Data excerpts:
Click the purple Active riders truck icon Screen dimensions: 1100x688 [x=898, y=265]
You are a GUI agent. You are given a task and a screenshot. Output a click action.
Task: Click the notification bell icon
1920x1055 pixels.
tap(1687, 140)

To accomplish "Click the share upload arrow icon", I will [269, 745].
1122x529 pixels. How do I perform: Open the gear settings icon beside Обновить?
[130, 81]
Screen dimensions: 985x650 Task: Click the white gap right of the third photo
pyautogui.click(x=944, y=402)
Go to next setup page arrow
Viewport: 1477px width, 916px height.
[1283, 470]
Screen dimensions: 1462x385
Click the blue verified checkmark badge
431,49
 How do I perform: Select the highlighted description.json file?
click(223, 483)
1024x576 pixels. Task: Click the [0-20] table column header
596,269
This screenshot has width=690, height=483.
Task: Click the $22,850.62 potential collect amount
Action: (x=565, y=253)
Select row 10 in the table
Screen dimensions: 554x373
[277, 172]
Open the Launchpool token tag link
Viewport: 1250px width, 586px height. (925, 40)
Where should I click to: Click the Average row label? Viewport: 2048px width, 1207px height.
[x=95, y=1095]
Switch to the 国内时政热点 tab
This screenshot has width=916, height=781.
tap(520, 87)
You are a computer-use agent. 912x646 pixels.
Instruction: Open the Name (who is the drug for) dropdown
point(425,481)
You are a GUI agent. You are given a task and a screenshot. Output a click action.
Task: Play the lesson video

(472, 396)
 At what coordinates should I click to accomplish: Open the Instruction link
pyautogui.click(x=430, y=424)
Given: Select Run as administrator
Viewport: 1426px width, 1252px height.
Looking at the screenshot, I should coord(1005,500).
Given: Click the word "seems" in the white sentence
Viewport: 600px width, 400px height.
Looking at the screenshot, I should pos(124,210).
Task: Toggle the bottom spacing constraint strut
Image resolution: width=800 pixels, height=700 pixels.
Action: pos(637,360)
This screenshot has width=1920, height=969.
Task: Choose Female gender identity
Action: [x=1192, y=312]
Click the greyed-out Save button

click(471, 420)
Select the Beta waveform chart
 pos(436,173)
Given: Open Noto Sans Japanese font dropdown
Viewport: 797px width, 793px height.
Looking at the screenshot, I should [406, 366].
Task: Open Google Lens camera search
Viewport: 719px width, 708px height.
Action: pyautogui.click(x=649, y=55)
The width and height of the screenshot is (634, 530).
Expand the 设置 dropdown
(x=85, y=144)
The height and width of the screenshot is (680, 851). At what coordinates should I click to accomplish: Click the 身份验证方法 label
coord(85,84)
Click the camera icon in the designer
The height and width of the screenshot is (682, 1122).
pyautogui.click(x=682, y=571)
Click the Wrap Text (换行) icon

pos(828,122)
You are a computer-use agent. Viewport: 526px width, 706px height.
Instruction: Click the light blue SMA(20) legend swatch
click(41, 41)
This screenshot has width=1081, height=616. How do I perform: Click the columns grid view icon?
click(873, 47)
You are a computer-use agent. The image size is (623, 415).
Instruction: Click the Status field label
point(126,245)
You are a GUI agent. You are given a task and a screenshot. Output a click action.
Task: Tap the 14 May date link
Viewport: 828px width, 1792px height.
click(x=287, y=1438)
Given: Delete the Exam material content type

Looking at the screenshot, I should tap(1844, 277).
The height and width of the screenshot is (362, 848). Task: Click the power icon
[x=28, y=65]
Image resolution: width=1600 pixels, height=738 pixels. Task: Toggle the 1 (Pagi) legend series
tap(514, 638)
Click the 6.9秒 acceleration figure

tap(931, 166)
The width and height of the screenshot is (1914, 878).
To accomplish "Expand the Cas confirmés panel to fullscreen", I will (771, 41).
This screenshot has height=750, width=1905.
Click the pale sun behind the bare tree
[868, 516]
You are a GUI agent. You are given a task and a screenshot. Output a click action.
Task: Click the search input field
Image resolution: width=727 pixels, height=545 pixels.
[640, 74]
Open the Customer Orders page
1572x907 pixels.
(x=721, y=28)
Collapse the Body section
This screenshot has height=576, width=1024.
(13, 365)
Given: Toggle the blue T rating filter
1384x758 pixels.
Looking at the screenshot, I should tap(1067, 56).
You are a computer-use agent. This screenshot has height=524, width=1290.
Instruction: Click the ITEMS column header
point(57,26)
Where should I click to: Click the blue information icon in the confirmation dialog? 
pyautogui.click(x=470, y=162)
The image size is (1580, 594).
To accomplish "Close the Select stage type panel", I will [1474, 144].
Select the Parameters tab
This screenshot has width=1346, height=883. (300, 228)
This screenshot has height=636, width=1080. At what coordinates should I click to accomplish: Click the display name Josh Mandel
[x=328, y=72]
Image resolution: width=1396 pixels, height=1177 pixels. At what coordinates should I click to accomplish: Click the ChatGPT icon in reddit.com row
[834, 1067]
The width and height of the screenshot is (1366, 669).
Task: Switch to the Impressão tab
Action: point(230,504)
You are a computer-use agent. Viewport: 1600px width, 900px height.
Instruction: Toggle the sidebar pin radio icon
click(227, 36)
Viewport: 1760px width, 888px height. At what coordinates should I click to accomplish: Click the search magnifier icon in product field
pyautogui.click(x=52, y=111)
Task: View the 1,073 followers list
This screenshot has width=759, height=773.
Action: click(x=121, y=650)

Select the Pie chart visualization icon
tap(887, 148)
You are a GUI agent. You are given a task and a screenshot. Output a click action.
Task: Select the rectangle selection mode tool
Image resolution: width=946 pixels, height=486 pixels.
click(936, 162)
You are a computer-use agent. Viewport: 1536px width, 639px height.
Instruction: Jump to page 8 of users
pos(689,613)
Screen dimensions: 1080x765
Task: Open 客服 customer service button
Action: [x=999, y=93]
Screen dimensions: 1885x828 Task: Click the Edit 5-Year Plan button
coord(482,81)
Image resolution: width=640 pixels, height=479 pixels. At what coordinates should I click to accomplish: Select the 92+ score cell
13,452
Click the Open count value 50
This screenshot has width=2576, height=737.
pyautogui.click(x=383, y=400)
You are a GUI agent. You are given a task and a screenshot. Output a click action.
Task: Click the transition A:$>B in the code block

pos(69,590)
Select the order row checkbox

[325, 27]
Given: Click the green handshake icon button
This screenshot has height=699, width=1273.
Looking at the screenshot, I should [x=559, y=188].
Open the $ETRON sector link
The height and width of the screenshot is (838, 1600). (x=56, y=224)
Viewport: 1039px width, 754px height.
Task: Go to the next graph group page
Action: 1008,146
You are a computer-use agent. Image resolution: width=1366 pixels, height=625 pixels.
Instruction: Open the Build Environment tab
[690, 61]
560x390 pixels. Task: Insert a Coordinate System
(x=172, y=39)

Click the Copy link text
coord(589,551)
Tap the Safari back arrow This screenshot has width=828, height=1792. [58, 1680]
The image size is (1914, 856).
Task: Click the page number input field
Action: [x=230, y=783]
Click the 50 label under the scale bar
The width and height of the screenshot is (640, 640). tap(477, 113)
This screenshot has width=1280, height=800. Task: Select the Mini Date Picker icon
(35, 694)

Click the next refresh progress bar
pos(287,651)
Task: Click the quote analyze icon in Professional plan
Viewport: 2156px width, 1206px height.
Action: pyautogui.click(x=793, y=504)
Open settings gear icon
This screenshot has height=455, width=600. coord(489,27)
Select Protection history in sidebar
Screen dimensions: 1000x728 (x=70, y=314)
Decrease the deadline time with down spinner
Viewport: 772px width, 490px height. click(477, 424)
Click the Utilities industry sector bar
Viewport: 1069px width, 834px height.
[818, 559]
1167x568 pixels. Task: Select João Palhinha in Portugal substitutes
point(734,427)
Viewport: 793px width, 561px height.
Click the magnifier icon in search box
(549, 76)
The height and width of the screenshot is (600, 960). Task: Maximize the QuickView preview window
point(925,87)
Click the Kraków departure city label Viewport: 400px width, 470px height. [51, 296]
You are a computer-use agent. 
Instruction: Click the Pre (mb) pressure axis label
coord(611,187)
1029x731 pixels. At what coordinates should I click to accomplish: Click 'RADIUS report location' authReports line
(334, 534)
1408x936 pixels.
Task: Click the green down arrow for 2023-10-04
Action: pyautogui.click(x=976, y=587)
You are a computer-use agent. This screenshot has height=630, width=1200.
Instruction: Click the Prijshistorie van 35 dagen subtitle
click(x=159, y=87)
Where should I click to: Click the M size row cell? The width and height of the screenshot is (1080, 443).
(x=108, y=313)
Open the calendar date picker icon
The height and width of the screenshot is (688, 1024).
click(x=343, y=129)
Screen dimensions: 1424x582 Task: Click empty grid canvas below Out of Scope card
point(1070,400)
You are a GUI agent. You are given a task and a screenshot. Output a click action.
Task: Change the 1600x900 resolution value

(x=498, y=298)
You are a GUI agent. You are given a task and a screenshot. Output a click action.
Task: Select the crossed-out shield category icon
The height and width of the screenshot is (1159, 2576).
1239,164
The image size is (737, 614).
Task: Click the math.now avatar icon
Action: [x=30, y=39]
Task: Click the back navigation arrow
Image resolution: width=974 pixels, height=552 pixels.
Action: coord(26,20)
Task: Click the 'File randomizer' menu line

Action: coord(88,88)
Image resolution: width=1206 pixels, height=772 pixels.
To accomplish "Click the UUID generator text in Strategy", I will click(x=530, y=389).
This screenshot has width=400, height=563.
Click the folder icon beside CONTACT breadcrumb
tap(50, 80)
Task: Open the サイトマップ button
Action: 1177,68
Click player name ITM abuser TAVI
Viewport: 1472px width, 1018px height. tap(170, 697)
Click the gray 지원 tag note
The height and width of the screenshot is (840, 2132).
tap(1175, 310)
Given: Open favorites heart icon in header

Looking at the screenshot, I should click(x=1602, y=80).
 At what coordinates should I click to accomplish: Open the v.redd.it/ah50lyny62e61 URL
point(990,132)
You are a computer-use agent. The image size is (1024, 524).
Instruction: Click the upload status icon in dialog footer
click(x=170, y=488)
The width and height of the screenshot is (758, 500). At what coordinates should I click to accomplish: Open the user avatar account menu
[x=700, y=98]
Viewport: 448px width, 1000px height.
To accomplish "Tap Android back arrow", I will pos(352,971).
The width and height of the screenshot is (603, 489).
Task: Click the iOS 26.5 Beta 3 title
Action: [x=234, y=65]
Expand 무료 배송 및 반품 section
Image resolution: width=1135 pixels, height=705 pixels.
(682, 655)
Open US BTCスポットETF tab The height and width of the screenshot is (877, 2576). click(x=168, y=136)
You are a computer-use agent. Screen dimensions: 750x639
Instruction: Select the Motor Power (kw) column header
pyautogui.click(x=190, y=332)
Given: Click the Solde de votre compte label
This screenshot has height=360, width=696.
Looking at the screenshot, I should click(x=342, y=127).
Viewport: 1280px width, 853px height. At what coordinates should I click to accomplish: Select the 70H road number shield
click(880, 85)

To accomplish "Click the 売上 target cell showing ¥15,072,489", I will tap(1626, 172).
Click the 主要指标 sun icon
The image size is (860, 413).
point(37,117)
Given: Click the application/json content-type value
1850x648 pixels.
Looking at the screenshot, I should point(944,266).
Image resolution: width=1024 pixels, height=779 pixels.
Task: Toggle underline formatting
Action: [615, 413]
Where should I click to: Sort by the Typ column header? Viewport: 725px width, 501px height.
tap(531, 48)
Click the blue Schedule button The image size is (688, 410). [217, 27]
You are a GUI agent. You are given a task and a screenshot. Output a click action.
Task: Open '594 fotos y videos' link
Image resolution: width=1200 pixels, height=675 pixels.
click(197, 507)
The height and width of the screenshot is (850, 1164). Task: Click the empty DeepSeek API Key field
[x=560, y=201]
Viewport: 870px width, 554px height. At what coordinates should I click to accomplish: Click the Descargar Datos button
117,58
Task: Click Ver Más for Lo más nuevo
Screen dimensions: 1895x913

WORK INSTRUCTION ▸
Which lines in the entries above contain "panel"? Pull each of them out.

SOLUTION FOR THIS TASK ▸
To accomplish "Expand the Cas confirmés panel to fullscreen", I will (771, 41).
To accomplish "Close the Select stage type panel", I will [1474, 144].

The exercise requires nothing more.